4

I've self-learning of a complex analysis course. My first difficulties are in analytic functions. In that book, that I learning from, there is no even one example on how proving such problem, like in the title:

Prove that $w=\frac{\sqrt{z^2+z+1}}{z^2-3z+2}$ analytic on $|z|<1$

Could you direct me by providing a full solution of the above?

Thank you.

Salech Alhasov
  • 6,780
  • 2
  • 29
  • 47
  • 1
    Why dont you write $z^2 - 3 z + 2 = (z - 1)(z -2)$ and $z^2 + z + 1 = \big(z + e^\frac{i \pi}{3}\big) \big(z + e^{-\frac{i \pi}{3}}\big)$ and see what happens with the poles and the branches of $$ f(z) = \frac{\sqrt{\big(z + e^\frac{i \pi}{3}\big)} \sqrt{\big(z + e^{-\frac{i \pi}{3}}\big)}}{(z - 1)(z -2)}$$ for $|z|<1$? See here for the branches. – Pragabhava Oct 16 '12 at 22:06

1 Answers1

8

One can use a few general facts about how one can compose analytic functions:

  • The sum and product of two analytic functions $f,g$ is analytic. This is clear from $(f+g)'=f'+g'$ and $(fg)'=fg'+f'g$.
  • If $f(z)$ is analytic on $\Omega$ and has no zero there, then $\frac1{f(z)}$ is analytic as well. This is clear from $\frac d{dz}\frac1{f(z)}=\frac{f'(z)}{f^2(z)}$.
  • If $f(z)$ is analytic on $\Omega$ and $\Omega$ is simply connected and $f(z)$ has no zero there, then $\sqrt{f(z)}$ is analytic on $\Omega$ as well. This follows by monodromy.
  • The open unit disc given by $|z|<1$ is simply connected: The disc and its complement are clearly connected, it is not even difficult to give explicit paths between points.

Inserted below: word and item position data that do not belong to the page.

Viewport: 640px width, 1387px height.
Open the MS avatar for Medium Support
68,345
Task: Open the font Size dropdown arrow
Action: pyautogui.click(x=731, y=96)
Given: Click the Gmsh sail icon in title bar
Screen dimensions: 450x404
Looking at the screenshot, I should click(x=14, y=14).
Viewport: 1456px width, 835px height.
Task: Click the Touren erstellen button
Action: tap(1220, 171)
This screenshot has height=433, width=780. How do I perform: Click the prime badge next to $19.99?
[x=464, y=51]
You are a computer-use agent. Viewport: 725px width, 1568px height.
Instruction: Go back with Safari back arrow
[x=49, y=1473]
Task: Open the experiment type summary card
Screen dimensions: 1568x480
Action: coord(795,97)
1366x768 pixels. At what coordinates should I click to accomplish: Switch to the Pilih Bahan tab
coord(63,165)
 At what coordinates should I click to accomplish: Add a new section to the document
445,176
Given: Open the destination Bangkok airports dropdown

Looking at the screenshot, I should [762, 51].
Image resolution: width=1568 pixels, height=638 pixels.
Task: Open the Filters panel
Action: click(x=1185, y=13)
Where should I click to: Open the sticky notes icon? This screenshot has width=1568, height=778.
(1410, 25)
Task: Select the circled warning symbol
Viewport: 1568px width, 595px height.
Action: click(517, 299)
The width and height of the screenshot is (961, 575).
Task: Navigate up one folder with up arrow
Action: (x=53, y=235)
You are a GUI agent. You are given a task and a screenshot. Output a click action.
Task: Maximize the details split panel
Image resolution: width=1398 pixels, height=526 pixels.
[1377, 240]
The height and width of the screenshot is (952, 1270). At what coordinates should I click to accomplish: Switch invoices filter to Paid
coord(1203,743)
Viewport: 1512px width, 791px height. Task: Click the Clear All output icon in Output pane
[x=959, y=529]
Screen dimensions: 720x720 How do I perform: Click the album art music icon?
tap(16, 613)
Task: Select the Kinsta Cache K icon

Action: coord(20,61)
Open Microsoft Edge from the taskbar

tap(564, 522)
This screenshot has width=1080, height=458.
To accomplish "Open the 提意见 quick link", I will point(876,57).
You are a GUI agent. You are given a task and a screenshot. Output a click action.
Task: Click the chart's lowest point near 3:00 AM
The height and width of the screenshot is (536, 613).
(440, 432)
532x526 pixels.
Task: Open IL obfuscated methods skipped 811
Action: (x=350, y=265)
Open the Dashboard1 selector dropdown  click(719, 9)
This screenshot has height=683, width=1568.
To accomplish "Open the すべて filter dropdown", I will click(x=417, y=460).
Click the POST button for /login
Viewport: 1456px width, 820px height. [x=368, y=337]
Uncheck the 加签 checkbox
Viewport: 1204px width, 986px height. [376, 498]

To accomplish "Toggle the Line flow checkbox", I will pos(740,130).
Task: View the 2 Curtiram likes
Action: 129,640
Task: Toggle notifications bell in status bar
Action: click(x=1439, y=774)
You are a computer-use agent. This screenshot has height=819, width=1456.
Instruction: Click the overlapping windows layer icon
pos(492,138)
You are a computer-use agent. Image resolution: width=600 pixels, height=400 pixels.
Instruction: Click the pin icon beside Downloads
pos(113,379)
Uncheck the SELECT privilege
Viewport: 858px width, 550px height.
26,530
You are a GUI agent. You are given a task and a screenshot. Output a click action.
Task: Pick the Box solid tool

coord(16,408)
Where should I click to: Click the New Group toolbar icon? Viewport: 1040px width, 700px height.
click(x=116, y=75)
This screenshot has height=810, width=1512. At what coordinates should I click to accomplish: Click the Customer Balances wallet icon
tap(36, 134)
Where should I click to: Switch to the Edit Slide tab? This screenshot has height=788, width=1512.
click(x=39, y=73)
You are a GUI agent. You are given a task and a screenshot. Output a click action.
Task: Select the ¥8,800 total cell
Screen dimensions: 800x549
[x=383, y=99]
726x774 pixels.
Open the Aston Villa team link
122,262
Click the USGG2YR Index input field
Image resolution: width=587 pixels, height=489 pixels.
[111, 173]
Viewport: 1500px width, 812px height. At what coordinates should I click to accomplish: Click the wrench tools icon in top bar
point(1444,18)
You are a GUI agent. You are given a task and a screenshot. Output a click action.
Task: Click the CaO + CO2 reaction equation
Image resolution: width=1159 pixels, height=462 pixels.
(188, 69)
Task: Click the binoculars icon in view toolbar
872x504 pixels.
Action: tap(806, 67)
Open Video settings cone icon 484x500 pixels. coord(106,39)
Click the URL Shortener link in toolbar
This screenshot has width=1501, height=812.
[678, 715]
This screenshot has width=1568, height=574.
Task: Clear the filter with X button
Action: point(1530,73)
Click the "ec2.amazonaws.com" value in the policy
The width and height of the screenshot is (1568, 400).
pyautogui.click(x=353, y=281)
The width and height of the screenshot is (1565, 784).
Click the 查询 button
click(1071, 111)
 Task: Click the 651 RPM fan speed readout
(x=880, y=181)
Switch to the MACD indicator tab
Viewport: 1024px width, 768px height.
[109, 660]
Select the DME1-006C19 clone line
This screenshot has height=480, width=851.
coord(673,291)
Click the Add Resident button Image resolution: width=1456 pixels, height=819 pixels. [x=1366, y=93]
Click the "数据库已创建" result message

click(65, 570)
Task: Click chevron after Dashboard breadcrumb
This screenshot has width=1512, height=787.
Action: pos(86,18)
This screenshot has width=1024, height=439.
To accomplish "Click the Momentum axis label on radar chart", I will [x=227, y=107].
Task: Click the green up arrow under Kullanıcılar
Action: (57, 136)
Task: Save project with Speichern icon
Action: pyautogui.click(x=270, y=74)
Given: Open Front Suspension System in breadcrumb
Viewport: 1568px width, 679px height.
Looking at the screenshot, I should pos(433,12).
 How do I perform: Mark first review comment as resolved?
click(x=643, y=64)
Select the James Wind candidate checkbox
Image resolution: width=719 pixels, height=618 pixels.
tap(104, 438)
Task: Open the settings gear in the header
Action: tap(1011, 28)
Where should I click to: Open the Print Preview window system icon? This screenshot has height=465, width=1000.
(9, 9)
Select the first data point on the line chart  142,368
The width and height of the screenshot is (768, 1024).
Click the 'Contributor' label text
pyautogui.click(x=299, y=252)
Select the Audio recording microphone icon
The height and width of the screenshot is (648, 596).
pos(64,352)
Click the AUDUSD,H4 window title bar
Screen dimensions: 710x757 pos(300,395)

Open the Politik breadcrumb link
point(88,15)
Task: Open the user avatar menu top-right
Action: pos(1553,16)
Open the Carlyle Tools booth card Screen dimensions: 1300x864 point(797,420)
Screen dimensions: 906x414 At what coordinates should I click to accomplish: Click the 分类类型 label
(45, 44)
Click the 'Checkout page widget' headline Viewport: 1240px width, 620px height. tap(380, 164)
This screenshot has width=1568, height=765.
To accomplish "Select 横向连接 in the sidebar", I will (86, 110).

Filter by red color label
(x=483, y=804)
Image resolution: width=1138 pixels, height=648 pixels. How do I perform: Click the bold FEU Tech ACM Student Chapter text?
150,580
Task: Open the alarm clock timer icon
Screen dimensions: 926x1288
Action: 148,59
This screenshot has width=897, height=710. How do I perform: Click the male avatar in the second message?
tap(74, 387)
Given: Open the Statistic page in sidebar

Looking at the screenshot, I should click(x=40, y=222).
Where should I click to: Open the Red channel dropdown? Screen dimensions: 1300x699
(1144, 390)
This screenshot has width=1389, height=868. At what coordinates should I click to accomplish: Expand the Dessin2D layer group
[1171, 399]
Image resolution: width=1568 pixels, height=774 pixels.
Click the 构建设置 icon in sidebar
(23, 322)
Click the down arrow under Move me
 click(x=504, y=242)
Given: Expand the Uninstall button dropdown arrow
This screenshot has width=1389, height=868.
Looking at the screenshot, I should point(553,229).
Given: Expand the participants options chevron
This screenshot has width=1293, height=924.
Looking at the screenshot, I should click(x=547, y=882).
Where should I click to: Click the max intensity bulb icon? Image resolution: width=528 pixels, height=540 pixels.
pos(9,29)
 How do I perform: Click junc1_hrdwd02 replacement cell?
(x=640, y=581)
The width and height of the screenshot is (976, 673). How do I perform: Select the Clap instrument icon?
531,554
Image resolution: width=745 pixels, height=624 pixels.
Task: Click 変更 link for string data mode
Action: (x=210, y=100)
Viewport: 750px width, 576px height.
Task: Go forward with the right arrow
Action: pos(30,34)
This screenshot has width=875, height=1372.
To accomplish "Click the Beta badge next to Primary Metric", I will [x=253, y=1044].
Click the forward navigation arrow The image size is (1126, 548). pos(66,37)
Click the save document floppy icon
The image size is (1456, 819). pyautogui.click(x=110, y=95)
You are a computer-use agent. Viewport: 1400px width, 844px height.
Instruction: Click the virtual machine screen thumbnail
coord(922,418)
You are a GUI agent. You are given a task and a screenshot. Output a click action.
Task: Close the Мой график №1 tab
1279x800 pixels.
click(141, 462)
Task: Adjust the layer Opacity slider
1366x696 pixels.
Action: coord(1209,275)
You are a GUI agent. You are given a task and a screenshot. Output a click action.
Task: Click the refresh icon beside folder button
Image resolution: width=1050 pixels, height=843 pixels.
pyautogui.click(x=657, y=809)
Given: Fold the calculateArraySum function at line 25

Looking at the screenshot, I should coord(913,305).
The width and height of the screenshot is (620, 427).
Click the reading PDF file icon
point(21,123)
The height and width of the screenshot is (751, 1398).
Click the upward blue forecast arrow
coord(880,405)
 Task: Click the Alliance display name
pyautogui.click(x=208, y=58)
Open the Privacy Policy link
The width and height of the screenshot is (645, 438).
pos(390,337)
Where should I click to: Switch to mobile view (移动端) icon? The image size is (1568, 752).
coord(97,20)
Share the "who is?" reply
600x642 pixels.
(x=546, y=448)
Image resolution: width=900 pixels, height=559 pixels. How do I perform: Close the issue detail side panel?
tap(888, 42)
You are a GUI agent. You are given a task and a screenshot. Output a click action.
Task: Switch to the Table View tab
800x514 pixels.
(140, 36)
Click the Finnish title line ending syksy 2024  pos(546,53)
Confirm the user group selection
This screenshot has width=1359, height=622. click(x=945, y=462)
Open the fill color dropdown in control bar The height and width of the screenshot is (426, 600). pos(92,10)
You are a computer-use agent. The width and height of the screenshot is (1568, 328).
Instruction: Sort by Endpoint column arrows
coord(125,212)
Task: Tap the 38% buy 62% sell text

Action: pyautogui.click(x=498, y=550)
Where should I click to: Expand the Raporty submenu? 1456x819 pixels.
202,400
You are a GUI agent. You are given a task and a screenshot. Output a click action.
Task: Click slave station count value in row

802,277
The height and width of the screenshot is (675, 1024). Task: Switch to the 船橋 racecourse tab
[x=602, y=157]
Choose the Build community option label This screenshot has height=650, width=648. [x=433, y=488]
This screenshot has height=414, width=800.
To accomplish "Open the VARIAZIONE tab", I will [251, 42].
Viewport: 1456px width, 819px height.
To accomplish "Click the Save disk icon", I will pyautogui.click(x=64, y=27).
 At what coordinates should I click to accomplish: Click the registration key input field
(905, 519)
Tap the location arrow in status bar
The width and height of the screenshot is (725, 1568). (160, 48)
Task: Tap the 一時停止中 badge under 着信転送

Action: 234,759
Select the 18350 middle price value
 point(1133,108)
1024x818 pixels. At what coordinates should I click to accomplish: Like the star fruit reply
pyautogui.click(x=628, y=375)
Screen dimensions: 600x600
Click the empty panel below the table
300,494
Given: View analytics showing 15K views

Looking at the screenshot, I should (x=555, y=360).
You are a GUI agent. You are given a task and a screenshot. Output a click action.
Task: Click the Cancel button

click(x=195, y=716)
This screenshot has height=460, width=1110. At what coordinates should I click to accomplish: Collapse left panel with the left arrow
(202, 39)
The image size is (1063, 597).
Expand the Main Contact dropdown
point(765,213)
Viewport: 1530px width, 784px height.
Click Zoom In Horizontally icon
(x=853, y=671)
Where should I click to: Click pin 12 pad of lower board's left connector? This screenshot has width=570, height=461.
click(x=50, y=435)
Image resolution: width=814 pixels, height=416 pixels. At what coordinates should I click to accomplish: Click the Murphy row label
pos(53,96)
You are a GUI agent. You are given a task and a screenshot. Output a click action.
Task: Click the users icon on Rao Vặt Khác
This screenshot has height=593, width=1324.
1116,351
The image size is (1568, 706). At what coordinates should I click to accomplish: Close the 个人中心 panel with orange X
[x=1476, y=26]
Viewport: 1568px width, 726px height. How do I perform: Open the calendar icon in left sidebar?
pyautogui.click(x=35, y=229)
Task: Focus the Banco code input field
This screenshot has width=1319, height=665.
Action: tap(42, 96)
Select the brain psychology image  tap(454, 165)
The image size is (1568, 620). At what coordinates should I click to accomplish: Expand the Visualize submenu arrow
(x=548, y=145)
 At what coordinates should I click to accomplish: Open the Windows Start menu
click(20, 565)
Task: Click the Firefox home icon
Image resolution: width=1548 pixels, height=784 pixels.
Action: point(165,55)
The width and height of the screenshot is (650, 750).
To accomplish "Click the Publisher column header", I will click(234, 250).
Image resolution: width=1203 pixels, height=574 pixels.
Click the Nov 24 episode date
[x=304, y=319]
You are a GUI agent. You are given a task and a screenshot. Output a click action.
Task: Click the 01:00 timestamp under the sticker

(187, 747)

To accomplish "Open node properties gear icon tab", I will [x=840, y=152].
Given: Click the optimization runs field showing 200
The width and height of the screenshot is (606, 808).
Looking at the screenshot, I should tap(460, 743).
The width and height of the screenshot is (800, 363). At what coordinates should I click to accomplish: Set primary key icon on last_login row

If you know these four facts, you can combine them to conclude that $f(z)=\frac{\sqrt{z^2+z+1}}{(z-2)(z-1)}$ is analytic on $|z|<1$: The denominator is zero only at $z=1$ and $z=2$, hence not in the open disc; the radicand in the numerator has two complex root of absolute value $1$, hence none inside the disc.